This FAQ on Product Environmental Footprint (PEF) and provides insight into what the PEF methos is, how a PEF study is completed and how to understand its results, and how to use Product Environmental Footprint Category Rules (PEFCR).
PEF stands for Product Environmental Footprint. It is a European Union methodology designed to calculate the environmental performance of products throughout their life cycle by conducting a PEF study.
It intends to create a consistent, reliable, and science-based way to calculate and communicate the environmental performance of products across the European market. It can be used for companies to support product claims and for the EU to include the method in (future) policies or regulation.
PEF uses product-specific category rules (PEFCRs), enabling direct comparison of your product with a predefined representative product. The combination of a single overarching method and product group-specific rules ensures consistent and comparable results between studies.
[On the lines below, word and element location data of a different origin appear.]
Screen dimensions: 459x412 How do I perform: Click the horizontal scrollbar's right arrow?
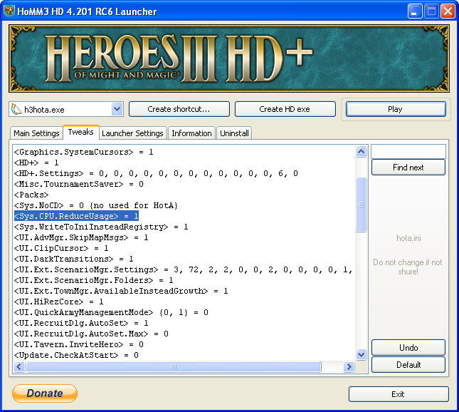pyautogui.click(x=349, y=366)
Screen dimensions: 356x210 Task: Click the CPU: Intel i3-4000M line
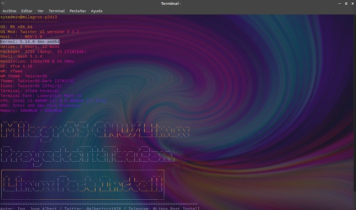pos(53,101)
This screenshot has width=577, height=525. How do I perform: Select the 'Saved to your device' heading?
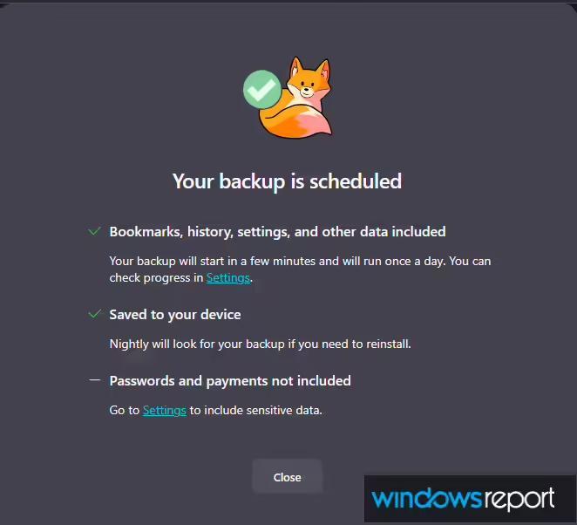point(175,315)
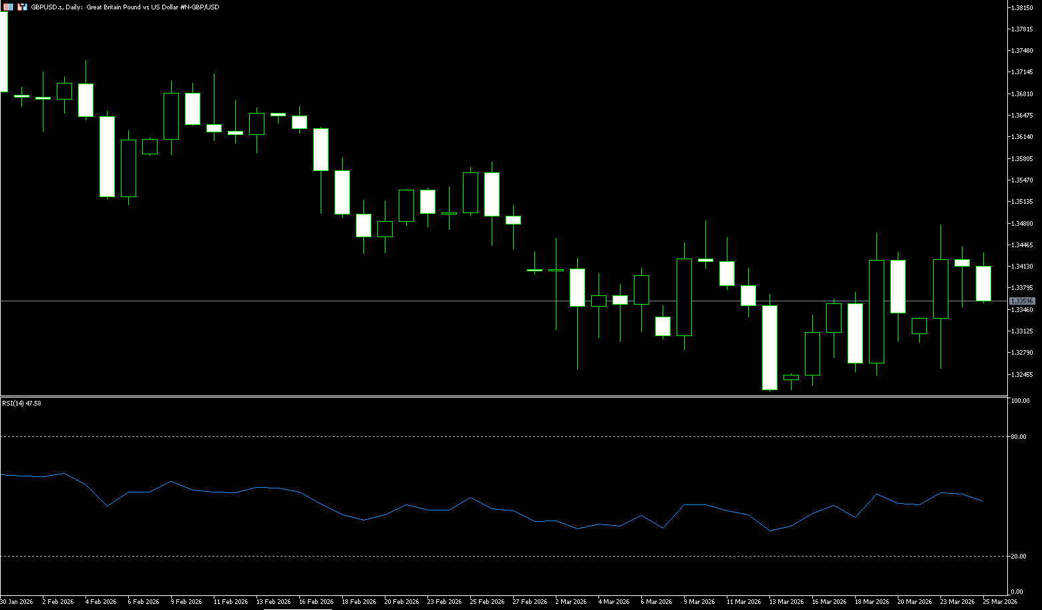Click the red-blue table icon beside the chart title

point(8,7)
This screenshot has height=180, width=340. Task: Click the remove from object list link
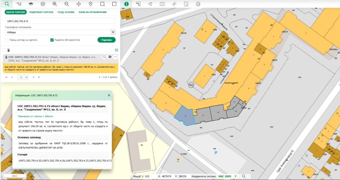point(35,116)
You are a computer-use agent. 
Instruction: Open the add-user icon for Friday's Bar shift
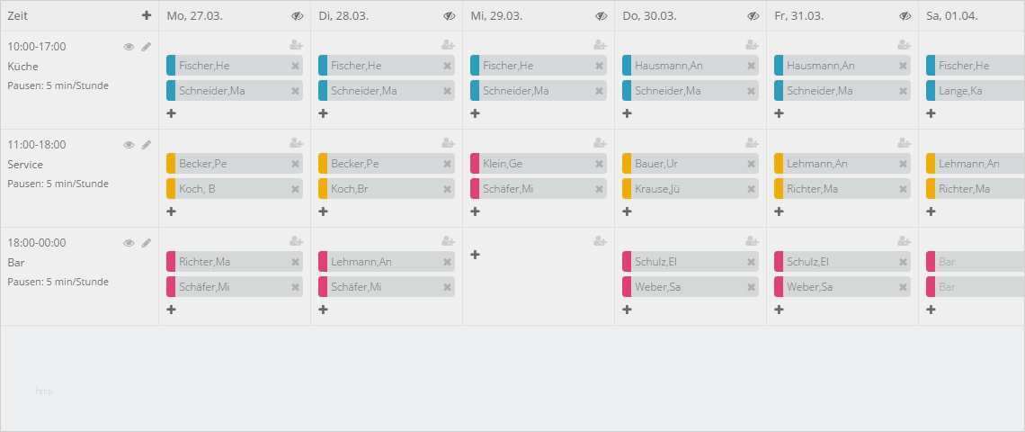click(904, 241)
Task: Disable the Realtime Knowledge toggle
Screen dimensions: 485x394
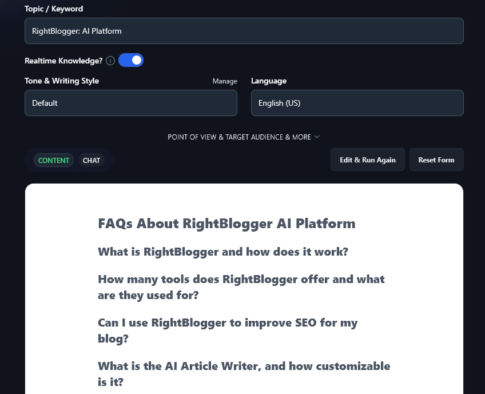Action: point(131,60)
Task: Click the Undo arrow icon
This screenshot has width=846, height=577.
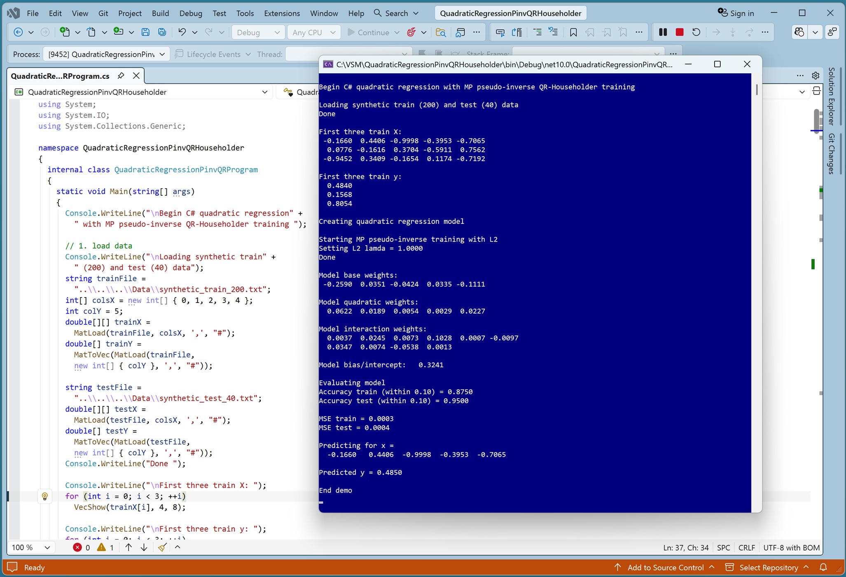Action: 182,32
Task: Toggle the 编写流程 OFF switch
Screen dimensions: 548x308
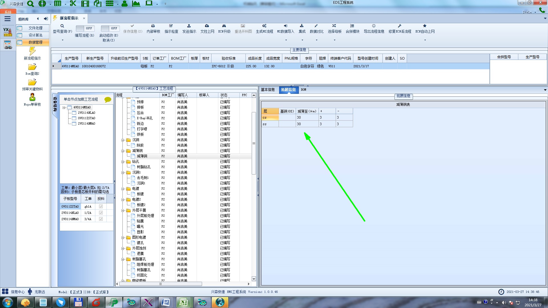Action: point(85,28)

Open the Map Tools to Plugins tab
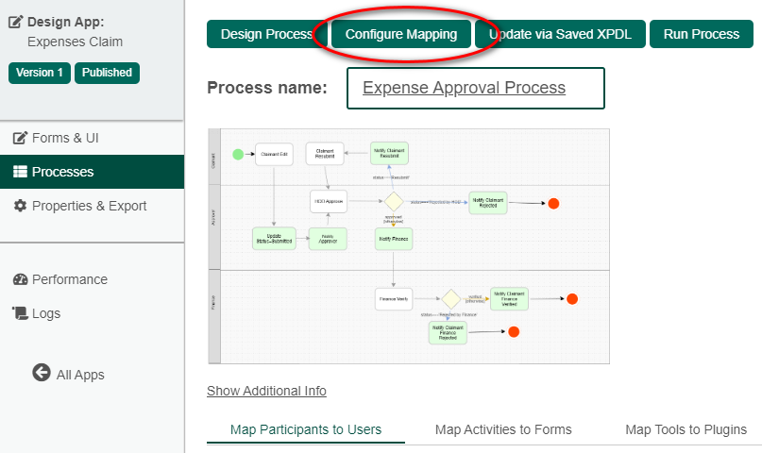point(686,429)
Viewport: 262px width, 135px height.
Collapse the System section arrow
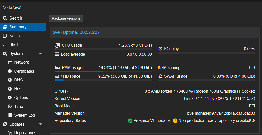tap(41, 54)
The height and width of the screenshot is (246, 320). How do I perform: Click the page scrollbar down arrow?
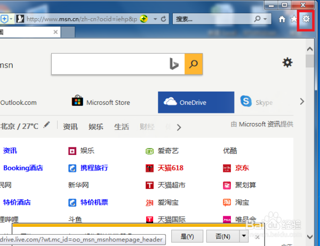pyautogui.click(x=310, y=237)
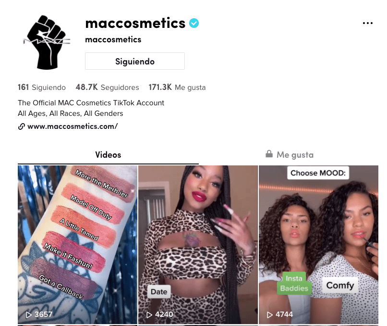Open the Choose MOOD video thumbnail
Image resolution: width=387 pixels, height=326 pixels.
pos(318,245)
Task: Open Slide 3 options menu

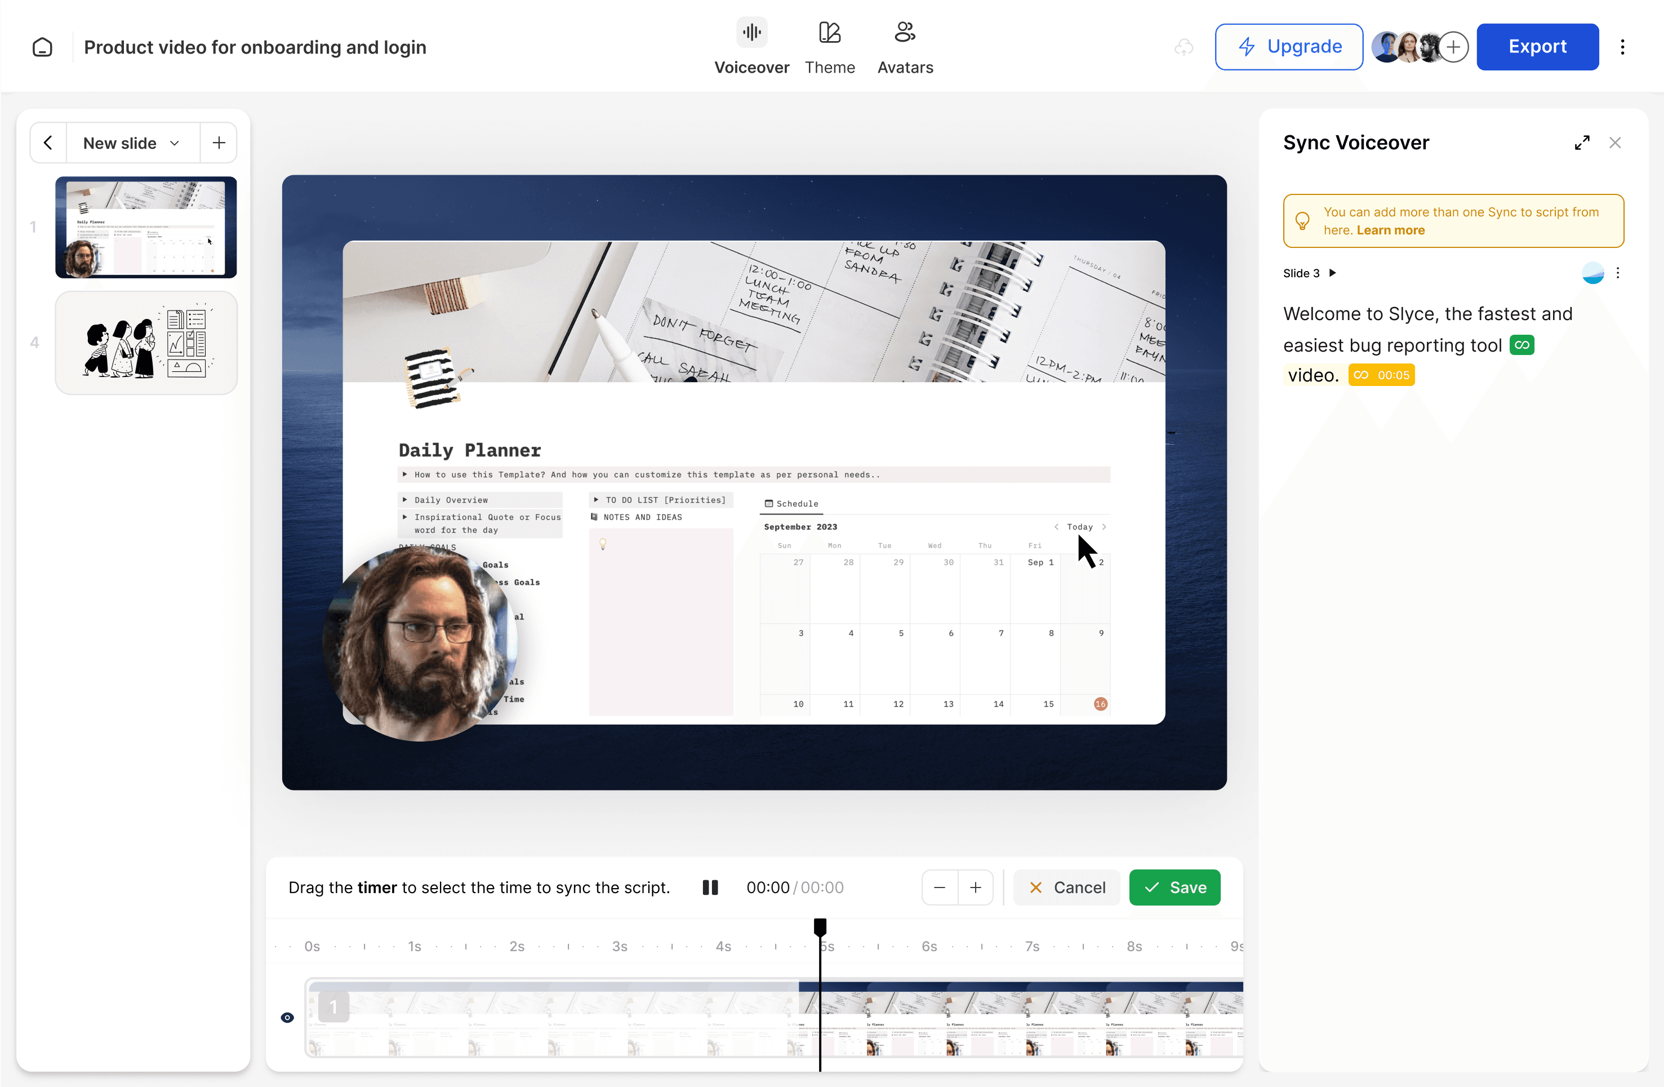Action: [1617, 273]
Regular LCAs, on the other hand, allow the practitioner more flexibility and variation in how to approach the study and comparison between products in the market require full-fledged comparative LCA.
A PEF study is conducted in accordance with the PEF Category Rules (PEFCR) that apply to the product. The scope and goal of the study are determined first. Then data is collected to make a Life Cycle Inventory (LCI). Next, the LCA model is developed using the LCI information and EF background datasets. The results are calculated, analysed, and interpreted. Afterwards a PEF report is developed and reviewed by an external reviewer.
The results of a PEF study cover 16 separate environmental impact categories, which are calculated using standardised (characterisation) factors included in the LCA modelling software. The 16 categories are:
- Climate change (kg CO₂-equivalents)
- Ozone depletion (kg CFC-11-equivalents)
- Ionizing radiation (kBq U-235-equivalents to air)
- Photochemical ozone formation (kg NMVOC-equivalents)
- Particulate matter (disease incidence)
- Acidification (mol H⁺-equivalents)
- Eutrophication, terrestrial (mol N-equivalents)
- Eutrophication, freshwater (kg P-equivalents)
- Eutrophication, marine (kg N-equivalents)
- Ecotoxicity, freshwater (CTUe)
- Human toxicity, cancer effects (CTUh)
- Human toxicity, non-cancer effects (CTUh)
- Land use (Points, soil organic carbon loss)
- Water use (m³ world-equivalents)
- Resource use, fossils (MJ)
- Resource use, minerals and metals (kg Sb-equivalents)
In PEF, the single score combines results from all 16 environmental impact categories into one aggregated value expressed in environmental footprint points (EF pts). This is done by normalising and weighting each impact category according to its relative importance at EU level, so the final score represents the overall environmental performance of a product and allows easier comparison between alternatives or the representative product.
Product Environmental Footprint Category Rules (PEFCR) are a set of product-group-specific rules that complement the general PEF method. A PEFCR is developed at industry level to predefine important methodological aspects for a particular product group. For example, the definition of the functional unit, system boundaries, mandatory data to collect, modelling requirements, and how to calculate impacts. A PEFCR also specifies how results must be reported and communicated for a PEF study using the PEFCR.
For PEF studies, you must follow the PEFCR if one exists for your product group, in addition to the general PEF method. If no PEFCR exists, you follow the general PEF method and any applicable horizontal guidance (if available) instead.
The currently valid PEFCRs and their status can be found here.
PEFCRs are valid only for a defined period (generally between 4-6 years) and need periodic review and updating.
An EF background dataset is an LCI dataset available in the EF database. It is used to model background processes that are not directly measured or modelled using company primary data, such as electricity mixes, transport modes, raw material production, waste treatment, packaging, and similar processes.
Their purpose is to provide consistent, high-quality data for all background processes in an PEF study, so that practitioners do not need to model these from scratch. Additionally, PEFCR prescribe which EF datasets should be used for key processes in the product life cycle, to ensure consistency between PEF studies.
The datasets are either integrated into your LCA software or can be downloaded here and imported.